You can use any sauce you want; taco, barbecue, Korean barbecue, Makoto Yum Yum, sweet chili, even spaghetti. But if you don't use Terresa Bellissimo's original hot sauce recipe, you can't call them Buffalo Wings. Well, you can, but you would be wrong!


----------



## pepperhead212 (Jan 10, 2021)

Since cayenne has little flavor, and is used mainly for heat, you can omit the cayenne - maybe use some mild paprika as a replacement, to give some flavor and color.


----------



## Sir_Loin_of_Beef (Jan 10, 2021)

Okay, here are Terresa Bellissimo's original recipes for both the Buffalo Wing sauce and the Blue cheese CELERY dip. Be sure to use Frank's original Red Hot Sauce and Treasure Cave bleu cheese crumbles. Accept no substitutes!

*Original Anchor Bar Buffalo Wings*​_Ingredients:_ 

2 dozen chicken wings, separated at the joints, tips reserved
¼ lb butter
1 cup Frank's Original Red Hot Sauce (I put that **** on everything!)
2 Tbs white vinegar
2 Tbs granulated sugar
1 tsp cayenne pepper
1 tsp chili powder
1 tsp garlic powder
1 tsp onion salt

_Directions:_

Preheat the oven to 250F.

Bake the wings in a 250F oven for 15 minutes, then deep fry in vegetable oil to the desired texture (soft or crispy). 

Melt the butter in a medium sauce pan over low heat and add the hot sauce and vinegar.

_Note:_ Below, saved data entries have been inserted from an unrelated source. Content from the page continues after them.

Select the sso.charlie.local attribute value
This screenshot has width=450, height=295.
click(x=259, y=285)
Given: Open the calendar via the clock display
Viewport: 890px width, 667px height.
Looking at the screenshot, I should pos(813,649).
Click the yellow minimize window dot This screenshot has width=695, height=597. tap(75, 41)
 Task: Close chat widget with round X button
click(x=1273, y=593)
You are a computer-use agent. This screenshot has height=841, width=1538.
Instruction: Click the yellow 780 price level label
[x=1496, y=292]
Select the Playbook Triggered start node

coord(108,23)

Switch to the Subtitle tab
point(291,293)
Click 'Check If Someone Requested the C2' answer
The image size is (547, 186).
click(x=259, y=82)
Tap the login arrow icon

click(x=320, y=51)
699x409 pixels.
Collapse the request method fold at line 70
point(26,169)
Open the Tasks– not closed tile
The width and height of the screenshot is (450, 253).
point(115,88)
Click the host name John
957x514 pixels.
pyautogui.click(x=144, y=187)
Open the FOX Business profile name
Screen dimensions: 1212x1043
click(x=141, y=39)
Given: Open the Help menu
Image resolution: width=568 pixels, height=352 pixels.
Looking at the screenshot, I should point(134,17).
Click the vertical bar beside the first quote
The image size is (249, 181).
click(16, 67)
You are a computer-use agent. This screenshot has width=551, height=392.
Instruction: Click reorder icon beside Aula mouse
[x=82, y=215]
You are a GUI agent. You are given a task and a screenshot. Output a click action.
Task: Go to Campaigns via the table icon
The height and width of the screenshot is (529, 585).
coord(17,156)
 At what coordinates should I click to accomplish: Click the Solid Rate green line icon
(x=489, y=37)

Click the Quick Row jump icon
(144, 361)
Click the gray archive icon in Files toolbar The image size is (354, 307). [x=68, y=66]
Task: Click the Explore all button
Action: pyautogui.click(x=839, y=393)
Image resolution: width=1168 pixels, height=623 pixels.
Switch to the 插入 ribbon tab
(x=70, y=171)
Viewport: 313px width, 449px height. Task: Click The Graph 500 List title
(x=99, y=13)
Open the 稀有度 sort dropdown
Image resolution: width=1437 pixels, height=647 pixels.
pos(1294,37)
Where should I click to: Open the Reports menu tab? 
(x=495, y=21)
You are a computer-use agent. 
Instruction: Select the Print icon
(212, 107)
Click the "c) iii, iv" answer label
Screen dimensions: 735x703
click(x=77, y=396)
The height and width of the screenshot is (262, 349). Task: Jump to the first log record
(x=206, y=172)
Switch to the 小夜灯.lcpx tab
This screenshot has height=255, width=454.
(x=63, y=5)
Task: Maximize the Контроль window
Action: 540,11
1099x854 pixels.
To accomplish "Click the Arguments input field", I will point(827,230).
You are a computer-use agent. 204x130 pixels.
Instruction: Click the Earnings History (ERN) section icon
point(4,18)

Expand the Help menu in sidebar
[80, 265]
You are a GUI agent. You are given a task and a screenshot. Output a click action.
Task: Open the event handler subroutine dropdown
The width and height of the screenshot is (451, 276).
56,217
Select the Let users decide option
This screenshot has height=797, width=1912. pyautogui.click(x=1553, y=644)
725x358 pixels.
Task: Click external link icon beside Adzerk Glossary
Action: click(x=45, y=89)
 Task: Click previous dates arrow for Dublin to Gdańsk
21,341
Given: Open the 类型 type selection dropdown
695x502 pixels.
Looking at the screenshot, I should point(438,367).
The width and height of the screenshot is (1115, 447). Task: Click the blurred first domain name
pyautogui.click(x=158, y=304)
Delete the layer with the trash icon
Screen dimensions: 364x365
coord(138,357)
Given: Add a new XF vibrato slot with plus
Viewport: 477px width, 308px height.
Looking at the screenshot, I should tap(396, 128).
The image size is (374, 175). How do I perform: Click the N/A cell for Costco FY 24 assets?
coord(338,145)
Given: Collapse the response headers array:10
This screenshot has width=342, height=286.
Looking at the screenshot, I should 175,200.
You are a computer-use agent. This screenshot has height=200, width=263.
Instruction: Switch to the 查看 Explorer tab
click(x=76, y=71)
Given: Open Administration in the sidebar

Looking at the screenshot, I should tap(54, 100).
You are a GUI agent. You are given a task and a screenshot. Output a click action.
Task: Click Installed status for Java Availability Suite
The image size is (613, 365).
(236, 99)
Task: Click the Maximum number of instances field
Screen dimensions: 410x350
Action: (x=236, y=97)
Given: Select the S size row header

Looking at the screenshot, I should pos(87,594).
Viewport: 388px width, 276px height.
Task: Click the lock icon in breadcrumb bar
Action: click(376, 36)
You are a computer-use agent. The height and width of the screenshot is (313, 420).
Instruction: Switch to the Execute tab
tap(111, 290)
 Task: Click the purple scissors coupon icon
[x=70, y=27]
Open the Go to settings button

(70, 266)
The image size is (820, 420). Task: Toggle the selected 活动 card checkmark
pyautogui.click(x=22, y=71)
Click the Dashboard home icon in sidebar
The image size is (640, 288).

Stir in the sugar until it dissolves. Whisk the cayenne pepper, chili powder, garlic powder and onion salt into the sauce until incorporated. 

Simmer the sauce, covered, over low heat for 20 minutes (it is wise to NOT inhale the fumes!). Pour the sauce into large sealable storage bowl, add the chicken wings, seal the bowl, and shake it until the wings are completely coated. Be sure to wash the bowl thoroughly immediately after removing the wings or it will forever have an orange tint to it.

*Original Anchor Bar Bleu Cheese Dip​*_Ingredients:_

1 cup mayonnaise 
1 cup sour cream 
juice of one lemon 
2 cloves of garlic, pressed
5oz cup Treasure Cave all natural bleu cheese crumbles

_Instructions:_

Combine the mayonnaise and sour cream, add the lemon juice and garlic and mix well. Add the bleu cheese crumbles and stir until combined.  

Serve chilled, with celery sticks.


----------



## Roll_Bones (Jan 11, 2021)

Just change the butter to hot sauce ratio for less hot wings.


----------



## GotGarlic (Jan 11, 2021)

Here are a bunch. 
https://www.delish.com/cooking/g25808361/wing-sauce-recipes/


----------



## Sir_Loin_of_Beef (Jan 11, 2021)

GotGarlic said:


> Here are a bunch.
> https://www.delish.com/cooking/g25808361/wing-sauce-recipes/



Ranch dressing for 'classic' Buffalo wings? Someone slap that woman!


----------



## GotGarlic (Jan 11, 2021)

Sir_Loin_of_Beef said:


> Ranch dressing for 'classic' Buffalo wings? Someone slap that woman!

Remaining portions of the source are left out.